Constantine the Great became sole ruler of the entire Roman Empire in 324 AD after Licinius, ruler over the eastern division, was murdered. His father, Constantius I, had ruled jointly with Galerius and Maximianus, and was killed in battle in 306. Afterwards, the army proclaimed Constantine as Caesar, and Galerius was then forced to recognize the title. Constantine’s position was further strengthened by his marriage to Fausta, who was the daughter of Maximianus. In 310, Maximianus tried to oust the young emperor and was murdered.
Maxentius, son of Maximianus, sought revenge and was killed in battle in 312 AD. It was just prior to that battle that Constantine was supposed to have seen in the sky a flaming cross bearing the legend “in hoc signo vinces” or “in this sign conquer”. [Can anyone believe that this was a sign from God? Does it remind you of anything else sinister?] The legend purportedly led to Constantine’s Christianity. He is considered one of the ablest rulers of the Roman Empire, although his reign was beset by much political and religious intrigue. His many reprehensible murders included his wife, Fausta, and his own son, Crispus.

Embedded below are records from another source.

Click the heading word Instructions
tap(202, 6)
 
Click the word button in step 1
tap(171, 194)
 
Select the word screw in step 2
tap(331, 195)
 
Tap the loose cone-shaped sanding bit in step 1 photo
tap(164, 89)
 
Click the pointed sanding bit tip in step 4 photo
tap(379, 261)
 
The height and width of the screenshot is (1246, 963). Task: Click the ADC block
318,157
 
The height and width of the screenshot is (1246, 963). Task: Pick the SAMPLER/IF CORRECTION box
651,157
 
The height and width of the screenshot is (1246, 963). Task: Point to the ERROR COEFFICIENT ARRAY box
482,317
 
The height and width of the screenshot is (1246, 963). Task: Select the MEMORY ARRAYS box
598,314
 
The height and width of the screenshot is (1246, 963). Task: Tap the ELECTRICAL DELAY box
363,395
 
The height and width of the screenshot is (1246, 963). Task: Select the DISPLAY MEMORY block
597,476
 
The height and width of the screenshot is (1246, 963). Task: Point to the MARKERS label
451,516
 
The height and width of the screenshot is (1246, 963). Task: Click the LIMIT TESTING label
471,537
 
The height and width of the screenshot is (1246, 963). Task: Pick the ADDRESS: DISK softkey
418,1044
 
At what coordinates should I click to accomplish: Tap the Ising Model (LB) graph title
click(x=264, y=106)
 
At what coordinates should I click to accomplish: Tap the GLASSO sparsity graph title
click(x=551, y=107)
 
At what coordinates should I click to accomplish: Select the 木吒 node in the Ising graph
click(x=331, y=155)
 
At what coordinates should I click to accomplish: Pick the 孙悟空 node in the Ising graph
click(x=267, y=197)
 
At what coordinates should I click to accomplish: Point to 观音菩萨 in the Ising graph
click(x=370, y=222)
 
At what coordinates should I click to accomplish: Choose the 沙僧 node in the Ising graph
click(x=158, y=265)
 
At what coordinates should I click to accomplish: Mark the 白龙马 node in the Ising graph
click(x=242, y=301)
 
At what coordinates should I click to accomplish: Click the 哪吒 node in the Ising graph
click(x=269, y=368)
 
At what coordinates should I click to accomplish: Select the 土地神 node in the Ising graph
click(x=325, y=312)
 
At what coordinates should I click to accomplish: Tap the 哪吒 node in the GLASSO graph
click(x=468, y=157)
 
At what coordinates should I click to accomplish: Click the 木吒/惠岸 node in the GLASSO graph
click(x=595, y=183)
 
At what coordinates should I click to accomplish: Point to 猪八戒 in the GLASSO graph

He did protect the empire’s new religion, which was the officially recognized form of Christianity by empowering the Catholic Church, but he did not officially become a Christian until his deathbed conversion in 337 AD.
Due to the theological conflicts within Christendom, Constantine ordered and directed the first Council of Nicaea in 325 AD. The eastern churches in Asia and western churches in Greece, Italy and Spain had already adapted Sunday as the Christian day of worship and rest. [Sunday was revered as the day of the sun in Sun god worship. (Gen. 1:3-5; Eze. 8:16)] After Constantine had recognized Christianity as the empire’s official religion and made Sunday the official day of rest (excluding agriculture) a civil law, the official church could legally persecute Christians keeping the Lord’s Sabbath.
Any Christian sect that did not adhere to the Roman Church’s newly established authority was declared heretic. The true flock began fleeing to the wilderness. (Rev. 12) When the poor Sabbath keeping Waldenses emerged during the 12th to 15th centuries with their copies of scriptures from the Bible, the papal bull to exterminate them was issued by Pope Innocent VIII in 1487. [Ironic name for such a supposedly holy, but murderous man.] Their copies of individual books of scripture and even their complete Bibles were burned, and then they were killed in a variety of tortuous ways. The Gutenberg printing press wasn’t invented 1440.